Take one trip description. Read it out loud. If you’d be embarrassed to say it at a dinner party, rewrite it. Specifically: cut every sentence that could be about any outfitter’s trip and not yours. Replace superlatives with measurements. Replace adjectives with actions. Replace “you’ll experience” with what actually happens.
Then read your five most recent 5-star reviews for that trip. Note the specific phrases. Find the moment guests always mention. Build one sentence around that.
Write the logistics as if you’re answering a phone call from a first-timer. Answer every question they’d ask, in the order they’d ask it.
Read it again out loud. If it sounds like you talking about a trip you love, it’s probably close to right. If it sounds like a press release, start over.

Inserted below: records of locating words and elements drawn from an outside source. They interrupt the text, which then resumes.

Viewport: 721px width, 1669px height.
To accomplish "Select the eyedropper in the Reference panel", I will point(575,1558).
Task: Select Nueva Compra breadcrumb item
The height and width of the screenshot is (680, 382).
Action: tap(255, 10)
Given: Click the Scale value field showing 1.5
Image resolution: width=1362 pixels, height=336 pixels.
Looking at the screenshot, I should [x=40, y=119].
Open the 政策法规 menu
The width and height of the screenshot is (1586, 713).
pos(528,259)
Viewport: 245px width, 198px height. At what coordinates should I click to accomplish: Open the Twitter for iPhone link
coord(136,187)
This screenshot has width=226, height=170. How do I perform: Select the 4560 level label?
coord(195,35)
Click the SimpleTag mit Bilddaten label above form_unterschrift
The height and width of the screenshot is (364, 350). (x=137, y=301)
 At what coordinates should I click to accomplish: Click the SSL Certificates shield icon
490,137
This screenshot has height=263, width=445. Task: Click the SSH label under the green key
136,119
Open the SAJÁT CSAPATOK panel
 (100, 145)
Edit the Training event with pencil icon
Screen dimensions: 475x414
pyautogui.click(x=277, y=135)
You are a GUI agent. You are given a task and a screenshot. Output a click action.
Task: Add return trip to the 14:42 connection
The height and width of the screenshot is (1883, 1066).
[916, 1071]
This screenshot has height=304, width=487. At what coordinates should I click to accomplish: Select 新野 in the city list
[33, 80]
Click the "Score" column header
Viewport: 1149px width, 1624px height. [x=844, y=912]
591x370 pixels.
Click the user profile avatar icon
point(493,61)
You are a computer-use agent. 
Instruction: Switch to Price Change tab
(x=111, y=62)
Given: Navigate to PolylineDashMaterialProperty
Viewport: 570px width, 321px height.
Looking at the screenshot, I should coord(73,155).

The content that books trips vs. content that just gets clicks distinction applies here too. A description that earns traffic but doesn’t close the booking is half-useful at best.
Start with one trip page this week. The one that gets the most traffic but converts the worst. Rewrite the first paragraph. Not the whole thing. Just the first paragraph, using a specific number, a specific place name, and one sentence about what the trip actually feels like. Then check your conversion rate in 30 days. That’s the test that tells you whether this matters more than anything else you could be working on.